RECORDS PROVIDED:

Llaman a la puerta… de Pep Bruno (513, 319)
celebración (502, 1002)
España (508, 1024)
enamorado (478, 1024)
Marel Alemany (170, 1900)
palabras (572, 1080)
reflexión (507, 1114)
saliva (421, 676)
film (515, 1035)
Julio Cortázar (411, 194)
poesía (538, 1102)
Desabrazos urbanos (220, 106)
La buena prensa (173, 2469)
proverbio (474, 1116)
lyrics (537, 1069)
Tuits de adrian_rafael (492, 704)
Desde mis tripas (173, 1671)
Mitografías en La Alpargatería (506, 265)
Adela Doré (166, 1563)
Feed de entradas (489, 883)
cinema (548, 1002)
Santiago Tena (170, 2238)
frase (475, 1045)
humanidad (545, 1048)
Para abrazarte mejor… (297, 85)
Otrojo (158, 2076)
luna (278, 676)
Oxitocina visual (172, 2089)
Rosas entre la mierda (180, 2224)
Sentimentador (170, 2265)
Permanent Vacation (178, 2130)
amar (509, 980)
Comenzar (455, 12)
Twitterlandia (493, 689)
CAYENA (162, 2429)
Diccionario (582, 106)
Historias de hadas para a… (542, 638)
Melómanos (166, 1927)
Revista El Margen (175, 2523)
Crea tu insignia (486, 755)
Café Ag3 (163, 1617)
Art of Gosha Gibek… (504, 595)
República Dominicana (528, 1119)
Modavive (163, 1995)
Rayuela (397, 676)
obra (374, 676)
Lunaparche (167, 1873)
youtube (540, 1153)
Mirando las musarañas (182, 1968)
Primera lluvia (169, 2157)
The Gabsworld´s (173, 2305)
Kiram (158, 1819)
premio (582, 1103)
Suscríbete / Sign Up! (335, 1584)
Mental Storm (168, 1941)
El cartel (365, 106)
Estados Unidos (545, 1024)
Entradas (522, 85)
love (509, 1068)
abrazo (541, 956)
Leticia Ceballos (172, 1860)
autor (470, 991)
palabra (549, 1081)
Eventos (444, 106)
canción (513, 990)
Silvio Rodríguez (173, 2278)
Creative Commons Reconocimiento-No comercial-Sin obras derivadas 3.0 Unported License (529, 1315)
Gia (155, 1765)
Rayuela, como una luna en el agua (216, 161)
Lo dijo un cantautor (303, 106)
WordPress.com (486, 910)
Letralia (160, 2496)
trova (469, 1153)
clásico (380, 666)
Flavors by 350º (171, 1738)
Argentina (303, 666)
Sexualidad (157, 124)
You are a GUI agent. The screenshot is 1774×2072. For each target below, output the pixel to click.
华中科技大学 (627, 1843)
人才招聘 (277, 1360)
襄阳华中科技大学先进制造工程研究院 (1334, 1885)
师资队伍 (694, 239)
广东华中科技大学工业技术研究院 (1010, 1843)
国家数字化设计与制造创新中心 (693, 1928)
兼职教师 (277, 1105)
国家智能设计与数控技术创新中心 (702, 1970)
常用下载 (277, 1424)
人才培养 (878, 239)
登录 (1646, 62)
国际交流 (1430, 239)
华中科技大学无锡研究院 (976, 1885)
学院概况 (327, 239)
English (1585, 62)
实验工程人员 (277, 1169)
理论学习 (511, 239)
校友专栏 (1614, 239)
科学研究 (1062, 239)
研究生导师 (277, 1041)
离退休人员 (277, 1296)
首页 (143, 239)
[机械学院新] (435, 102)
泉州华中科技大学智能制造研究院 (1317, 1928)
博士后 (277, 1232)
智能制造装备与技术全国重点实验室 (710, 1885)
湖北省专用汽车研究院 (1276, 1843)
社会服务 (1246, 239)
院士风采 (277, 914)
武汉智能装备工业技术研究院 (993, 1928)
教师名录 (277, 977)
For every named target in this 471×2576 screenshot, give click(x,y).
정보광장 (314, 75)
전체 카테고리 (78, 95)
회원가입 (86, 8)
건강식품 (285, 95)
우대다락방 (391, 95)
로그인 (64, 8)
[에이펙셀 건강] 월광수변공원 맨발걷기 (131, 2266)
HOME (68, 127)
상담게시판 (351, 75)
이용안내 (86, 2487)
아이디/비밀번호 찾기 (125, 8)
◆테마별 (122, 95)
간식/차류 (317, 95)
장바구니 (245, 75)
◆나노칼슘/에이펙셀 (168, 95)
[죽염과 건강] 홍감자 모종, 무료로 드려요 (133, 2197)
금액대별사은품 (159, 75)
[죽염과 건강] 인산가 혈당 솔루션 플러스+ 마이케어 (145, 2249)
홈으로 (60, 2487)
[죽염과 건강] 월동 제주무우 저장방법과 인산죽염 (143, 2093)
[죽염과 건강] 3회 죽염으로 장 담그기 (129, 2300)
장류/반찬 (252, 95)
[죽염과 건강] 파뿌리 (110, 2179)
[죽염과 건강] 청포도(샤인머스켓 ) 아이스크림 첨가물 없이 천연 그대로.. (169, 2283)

EXERCISE REQUIREMENTS:
Report back each line in the material above that contains the string "click".

TASK OUTPUT:
You are a GUI agent. The screenshot is 1774×2072. For each target below, output the pixel to click.
For every named target in this 471×2576 screenshot, give click(x,y).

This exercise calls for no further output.